About

Who I am

My name is Siavash, also known as MohammadReza. I was born in Shiraz, a city rich in Persian culture and history, located in Iran.

I currently serve as a postdoctoral research associate at the University of Edinburgh. I obtained my PhD in Computer Science from the University of Edinburgh, under the guidance of Prof. Boris Grot. Prior to this, I achieved my M.Sc. in Software Engineering from the Department of Computer Science and Engineering (CSE) at Shiraz University, and my B.Sc. in Software Engineering from the same university.

What I do

My current research is centered around distributed systems, replication protocols, and performance predictability in datacenter networks. In the past, I contributed to compelling projects involving RISC-V on FPGA and systems in the context of high-performance computing. For more details, please refer to my brief CV here.

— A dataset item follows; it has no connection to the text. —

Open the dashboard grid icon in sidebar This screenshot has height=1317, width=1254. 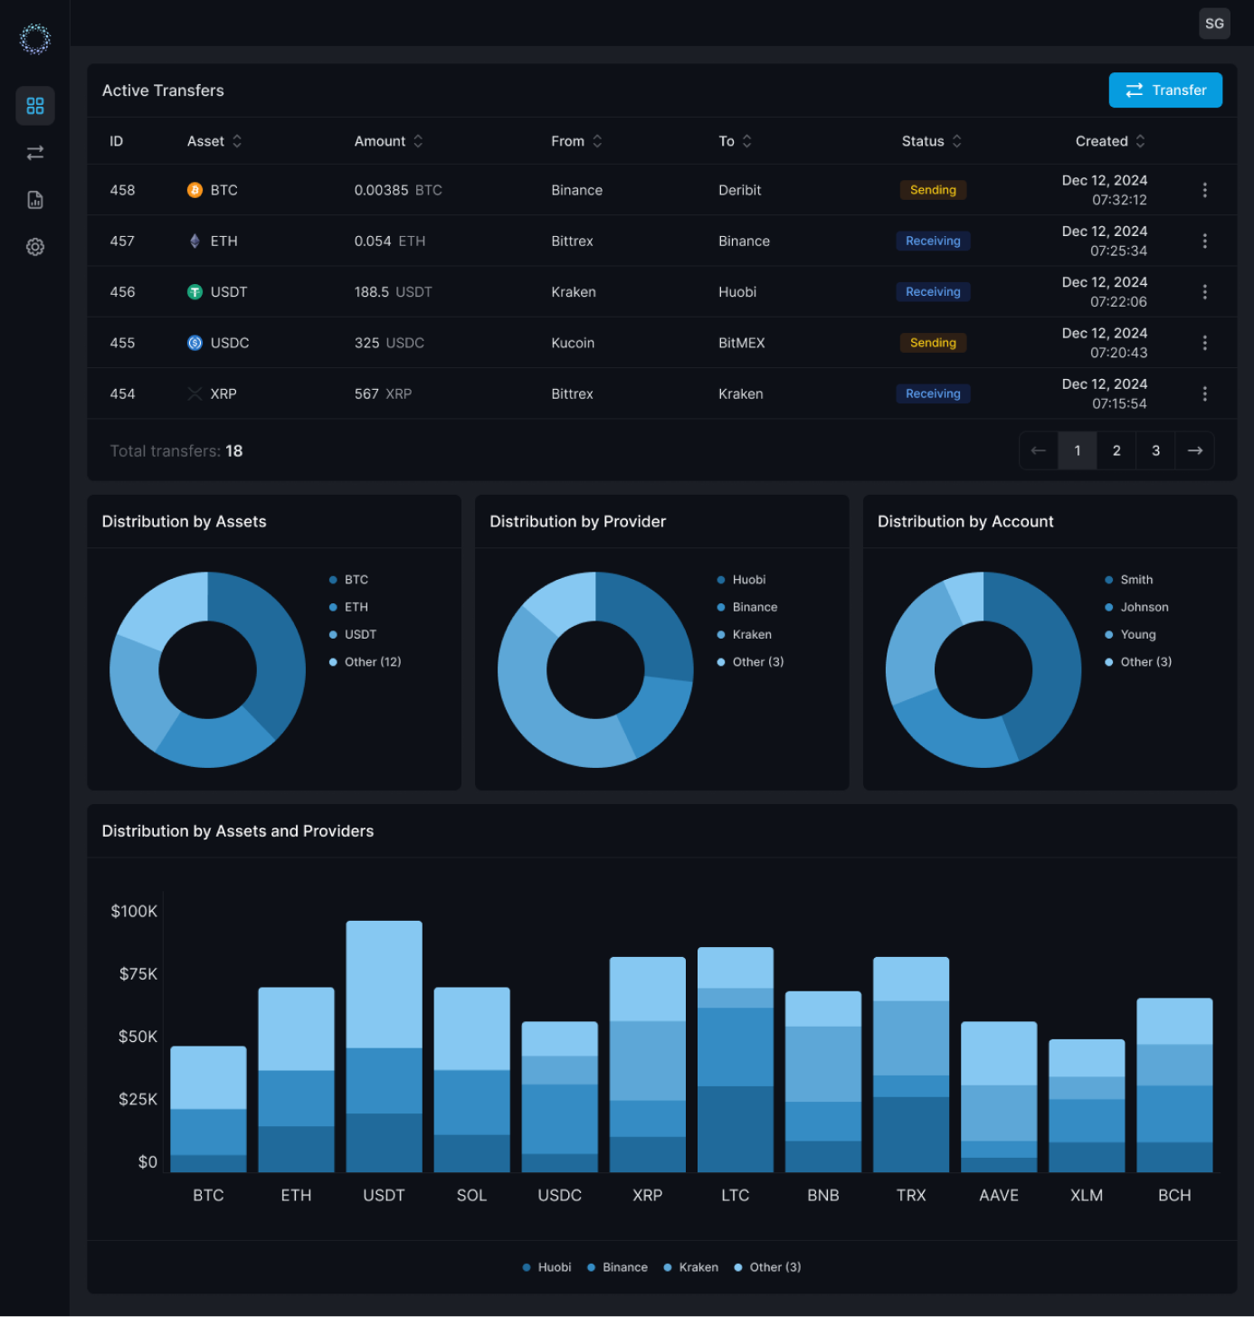click(x=35, y=106)
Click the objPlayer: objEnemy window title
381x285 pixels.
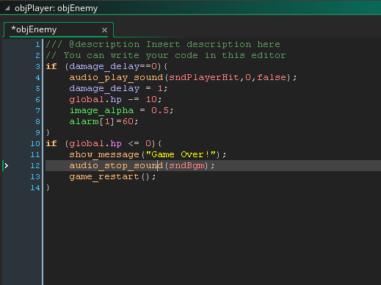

During my free time, I indulge in my hobbies, which include photography, playing chess, reading manga, and watching anime!

News

Apr 2025: I will give a talk on Reliable Replication Protocols on SmartNICs at Huawei Workshop. 🎤
Mar 2025: I will give a talk on Reliable Replication Protocols on SmartNICs at PaPoC'25. 🎤
Oct 2024: I will give a talk on Hardware-Accelerated Reliable Replication Protocols at Huawei Workshop. 🎤
Jul 2024: I will be serving on the Artifact Evaluation Committee for EuroSys’25. 📝
Feb 2024: Started working as a Postdoctoral Research Associate at the University of Edinburgh!
Jul 2023: I joined Huawei Technologies Research & Development as a CPU architect!
May 2023: I passed my PhD viva! New chapter begins! 🎓
May 2023: I will be serving as the Web Co-Chair in HPCA’24.
May 2023: I will be serving on the Artifact Evaluation Committee for HPCA’24. 📝
Mar 2023: Saba has been accepted to EuroSys’23.
Jan 2022: I will be serving as the Submission Co-Chair in MICRO’22.
Jan 2021: Hermes has been selected as an IEEE Micro Top Pick Honorable Mention!
Jul 2020: Bankrupt Covert Channel has been accepted to WOOT’20, co-located with USENIX Sec’20.
Feb 2020: Smart Priority Assignment in Datacenter Networks accepted at Yarch’20 workshop.
Jan 2020: RPerf has been accepted to ISPASS’20.
Nov 2019: Hermes has been accepted to ASPLOS’20.
Jul 2019: I attended the ACACES’19 summer school. What an enjoyable week that was!
Dec 2017: Our collaboration with Microsoft Research has begun.
Nov 2017: My PhD at the University of Edinburgh has begun!
Jul 2017: My MSc is finished and I graduated with Highest Distinction! 🎓
Apr 2017: We took 5th place in Soccer Simulation 2D at IranOpen 2017, Tehran.
Mar 2017: We took 1st place in Shiraz Startup Weekend (SWShiraz). Let the feast begin! ✨
Sep 2016: I’m back from my internship at EPFL. My Master thesis is joint with PARSA Lab.
Jul 2016: My internship at EPFL has begun. They are awesome! ✨
Jul 2016: We took 6th place in Soccer Simulation 2D at Robocup 2016, Leipzig.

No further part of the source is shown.